## [EXCERPTED DATA]

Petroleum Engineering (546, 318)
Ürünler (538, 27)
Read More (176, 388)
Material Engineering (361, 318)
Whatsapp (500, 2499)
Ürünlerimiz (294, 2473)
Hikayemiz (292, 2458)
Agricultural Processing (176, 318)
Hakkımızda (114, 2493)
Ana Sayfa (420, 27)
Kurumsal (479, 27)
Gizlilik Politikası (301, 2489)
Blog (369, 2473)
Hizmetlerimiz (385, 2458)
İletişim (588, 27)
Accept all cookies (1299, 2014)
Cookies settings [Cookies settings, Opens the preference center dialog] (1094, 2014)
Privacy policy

## [GIVEN PROBLEM]
Find every line above that contains the word "Engineering" and copy each of those lines. Case counts.

## [OUTPUT OF THE TASK]
Petroleum Engineering (546, 318)
Material Engineering (361, 318)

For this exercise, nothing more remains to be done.